In this retrospective review of more than 18 years of data from the Medical Expenditure Panel Survey, a total of 444,867 adults were surveyed, with 16,771 individuals reporting a history of cancer and 489 (3%) reporting head and neck cancer. Statistical methodologies used included regression modeling and weighting using balanced repeated replication.  

The median annual medical expenses, as well as the relative out-of-pocket expenses, were higher for patients with head and neck cancer versus those with other cancers. Unemployment, public insurance, poverty, and lower health status were associated with higher relative out-of-pocket expenses. In terms of total expenses, Asian patients incurred lower median expenses than white patients, and Midwesterners incurred lower expenses than Westerners and Northwesterners. Individuals with excellent health also paid much less than those with poor health.

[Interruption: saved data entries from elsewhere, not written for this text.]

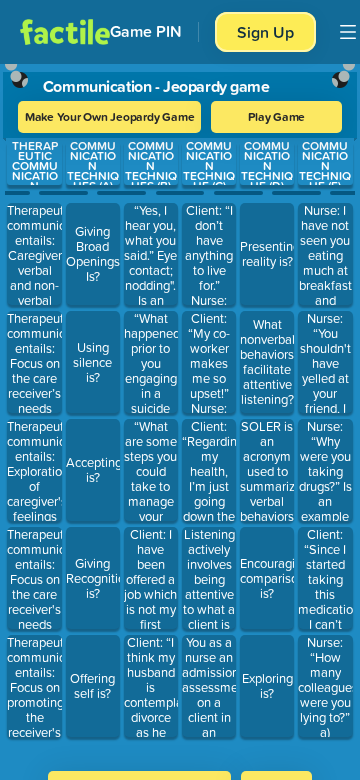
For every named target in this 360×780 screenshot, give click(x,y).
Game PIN (146, 31)
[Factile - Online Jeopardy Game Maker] (65, 32)
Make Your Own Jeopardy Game (110, 116)
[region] (180, 411)
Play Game (276, 116)
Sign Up (265, 32)
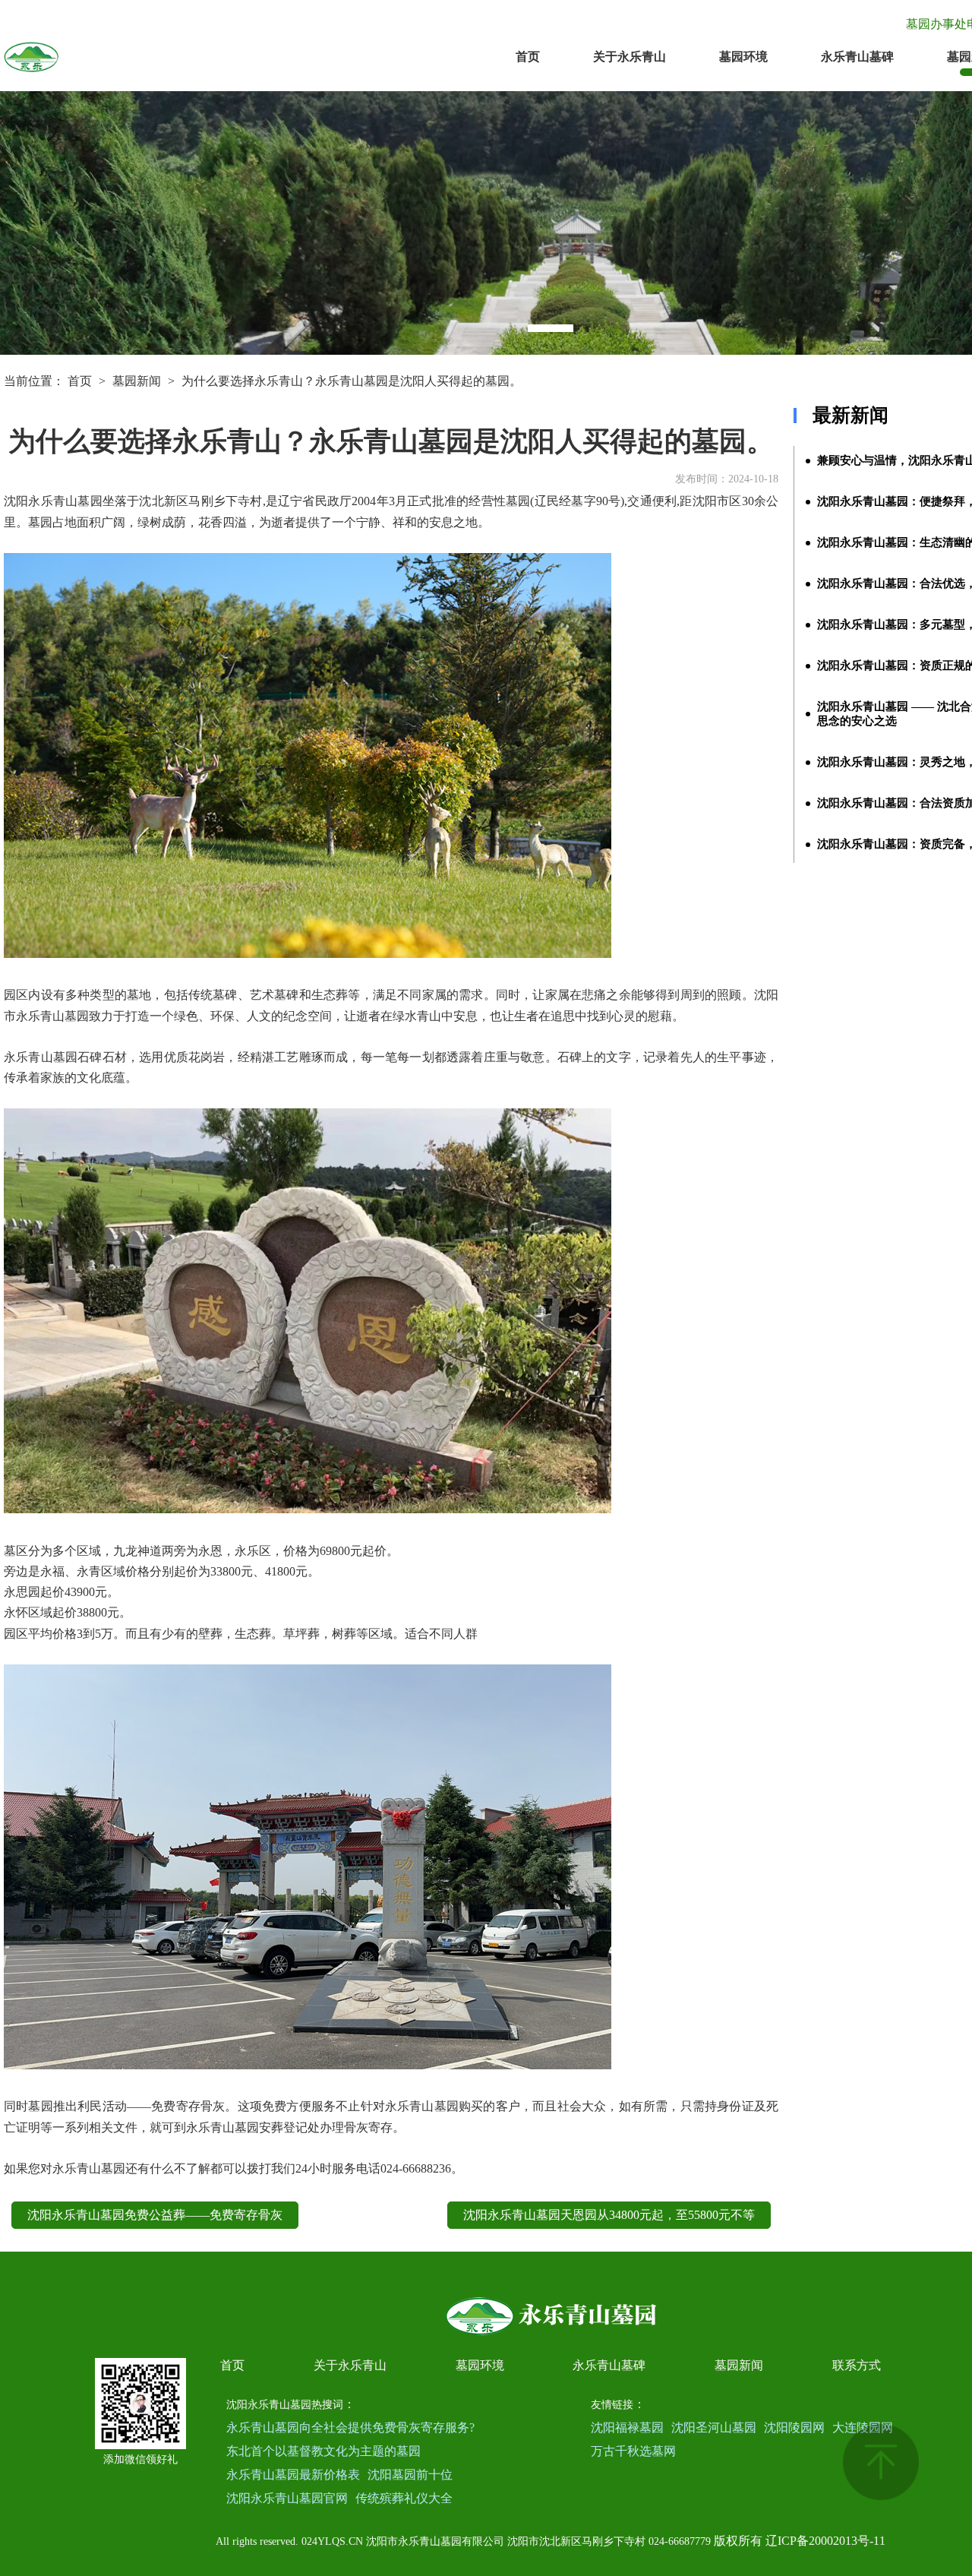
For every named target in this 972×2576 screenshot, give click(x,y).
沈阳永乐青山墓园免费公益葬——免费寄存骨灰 (154, 2214)
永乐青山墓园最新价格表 (293, 2474)
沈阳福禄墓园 (627, 2427)
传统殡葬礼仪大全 (404, 2498)
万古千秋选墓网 (633, 2451)
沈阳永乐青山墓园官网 (287, 2498)
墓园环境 (743, 56)
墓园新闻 (136, 381)
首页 (528, 56)
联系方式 (856, 2365)
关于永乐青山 (629, 56)
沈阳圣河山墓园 (713, 2427)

“The individual’s financial burden from out-of-pocket expenses depends more on income than health, demographics, or even insurance status,” wrote the authors. “These findings are important for practitioners discussing financial burden with patients, yet most oncologists are uncomfortable having these discussions despite the recommendations to discuss the financial implications of cancer with patients and patients’ desire to hear this information.”

Disclosure: The study authors’ disclosure information may be found at jamanetwork.com.